Valois Tapestries - Composition and Context

Composition and Context

The tapestries are based on six (possibly eight) designs drawn by the artist Antoine Caron during the reign of King Charles IX of France (1560–1574). These were modified by a second artist, who reveals a strong personality of his own, to include groups of full-length figures in the foreground. Historian Frances Yates believed that this second artist was the influential Lucas de Heere.

The Protestant de Heere, who died in 1584, had previously designed tapestries for Catherine de' Medici in France. In his last years, he was working in Flanders for William the Silent, the founder of the House of Orange-Nassau and the ally of Catherine de' Medici's youngest son François, Duke of Anjou. In 1582, de Heere designed the decorations for Anjou's Joyous Entry into Ghent, de Heere's home town. Between 1582, when Anjou was installed as the duke of Brabant, and his death in 1584, when he still held the town of Cambrai, the French prince opposed the forces of Alexander Farnese, Duke of Parma, governor of the Spanish Netherlands. He met with little success, however, owing to a desperate shortage of funds to pay his troops. Art historian Roy Strong has questioned Yates's finding that the tapestries were produced in Antwerp under Lucas de Heere, suggesting that they contain Brussels markings.
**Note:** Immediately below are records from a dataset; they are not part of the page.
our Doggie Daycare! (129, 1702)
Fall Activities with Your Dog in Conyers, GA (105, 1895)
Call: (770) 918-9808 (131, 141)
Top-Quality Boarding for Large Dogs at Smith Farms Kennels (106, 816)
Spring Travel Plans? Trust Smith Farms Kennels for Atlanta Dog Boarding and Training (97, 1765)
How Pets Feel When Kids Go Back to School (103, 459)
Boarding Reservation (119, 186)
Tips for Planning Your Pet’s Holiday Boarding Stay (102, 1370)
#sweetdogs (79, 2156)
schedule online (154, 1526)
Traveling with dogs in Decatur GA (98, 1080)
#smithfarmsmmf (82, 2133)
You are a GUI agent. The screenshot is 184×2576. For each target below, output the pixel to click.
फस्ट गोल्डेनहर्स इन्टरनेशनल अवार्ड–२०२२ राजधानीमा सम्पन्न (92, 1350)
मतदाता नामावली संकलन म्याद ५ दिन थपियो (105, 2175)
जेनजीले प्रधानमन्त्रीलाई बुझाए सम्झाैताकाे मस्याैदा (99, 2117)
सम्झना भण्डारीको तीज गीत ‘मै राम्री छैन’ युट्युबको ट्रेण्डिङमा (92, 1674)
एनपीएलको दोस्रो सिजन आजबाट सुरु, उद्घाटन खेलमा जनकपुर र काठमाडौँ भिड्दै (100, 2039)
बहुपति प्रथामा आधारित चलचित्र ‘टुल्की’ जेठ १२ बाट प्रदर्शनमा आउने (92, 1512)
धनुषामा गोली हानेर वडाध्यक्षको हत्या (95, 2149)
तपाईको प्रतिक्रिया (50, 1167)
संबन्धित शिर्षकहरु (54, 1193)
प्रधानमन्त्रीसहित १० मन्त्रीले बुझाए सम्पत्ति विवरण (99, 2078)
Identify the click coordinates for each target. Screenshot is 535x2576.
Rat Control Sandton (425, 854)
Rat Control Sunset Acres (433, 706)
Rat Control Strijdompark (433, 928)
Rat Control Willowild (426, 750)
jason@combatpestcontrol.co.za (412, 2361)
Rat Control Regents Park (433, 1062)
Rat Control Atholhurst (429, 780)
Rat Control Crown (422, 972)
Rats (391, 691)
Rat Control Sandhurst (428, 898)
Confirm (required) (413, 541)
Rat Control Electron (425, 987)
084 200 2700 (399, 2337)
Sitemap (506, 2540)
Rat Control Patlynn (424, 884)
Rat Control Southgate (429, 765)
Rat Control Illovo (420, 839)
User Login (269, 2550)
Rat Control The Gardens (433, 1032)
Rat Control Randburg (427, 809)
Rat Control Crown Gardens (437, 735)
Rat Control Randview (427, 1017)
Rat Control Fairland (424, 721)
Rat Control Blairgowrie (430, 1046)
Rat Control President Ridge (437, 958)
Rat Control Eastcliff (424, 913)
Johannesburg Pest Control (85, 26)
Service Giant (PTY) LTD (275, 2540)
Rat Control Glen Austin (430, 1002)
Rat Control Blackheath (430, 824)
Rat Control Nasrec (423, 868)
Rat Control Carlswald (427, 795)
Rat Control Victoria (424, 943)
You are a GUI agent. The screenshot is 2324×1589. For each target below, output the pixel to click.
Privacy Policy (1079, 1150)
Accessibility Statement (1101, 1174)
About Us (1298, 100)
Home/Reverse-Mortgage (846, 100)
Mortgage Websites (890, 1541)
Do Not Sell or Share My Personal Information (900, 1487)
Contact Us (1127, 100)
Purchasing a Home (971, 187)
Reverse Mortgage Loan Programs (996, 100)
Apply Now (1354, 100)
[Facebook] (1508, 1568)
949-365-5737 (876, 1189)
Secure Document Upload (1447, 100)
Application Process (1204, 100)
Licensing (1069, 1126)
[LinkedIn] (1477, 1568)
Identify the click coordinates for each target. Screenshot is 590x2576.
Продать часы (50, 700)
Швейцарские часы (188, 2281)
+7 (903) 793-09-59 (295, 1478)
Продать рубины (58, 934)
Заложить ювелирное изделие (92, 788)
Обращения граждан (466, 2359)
Yates believes that de Heere's contribution to the tapestries represented a plea to Catherine de' Medici to send Anjou the funds he needed to confront Parma effectively. Historian R. J. Knecht questions this reading and calls the tapestries "an enigma". The reason Henry III and Catherine did not throw the full weight of France behind Anjou's campaign in the Netherlands was that they feared provoking a war with Spain. Knecht asserts that a gift of tapestries, however magnificent, would hardly have changed their minds. More recently, historians Lisa Jardine and Jerry Brotton assess the imagery of the tapestries and "turn Yates's argument on its head", concluding that "the tapestries actually are deeply antithetical to the Protestant, and specifically Huguenot, cause." They argue that the Huguenots are depicted in the tapestries not, as Yates believed, to demonstrate the tolerance of the Valois and offer a vision of different faiths and peoples at peace, but to illustrate the certain defeat of the Protestants at the hands of the Valois. They interpret the inclusion of Turks alongside the Huguenots to indicate that both were regarded as "infidels", an association previously made in the Tunis tapestries for the Habsburg Philip II's marriage to Mary I of England.

Jardine and Brotton also suggest that the Valois tapestries have a clear antecedent in the triumphalist History of Scipio tapestries designed for Francis I by Giulio Romano. Yates believed that the depiction of an elephant in one of the tapestries was based on engravings of Anjou's staged entry into Antwerp. Jardine and Brotton suggest instead that Antoine Caron based his designs for the Elephant tapestry on his own painting Night Festival with an Elephant, which in turn draws on The Battle of Zama from the Scipio tapestries. They also maintain that the political message of those tapestries remained part of the Valois ethos, since the Triumph of Scipio was displayed during the summit meeting between the French and Spanish courts at Bayonne. Knecht urges caution, however. The obvious intent of the tapestries is to glorify the house of Valois; beyond that, he believes, all is speculation.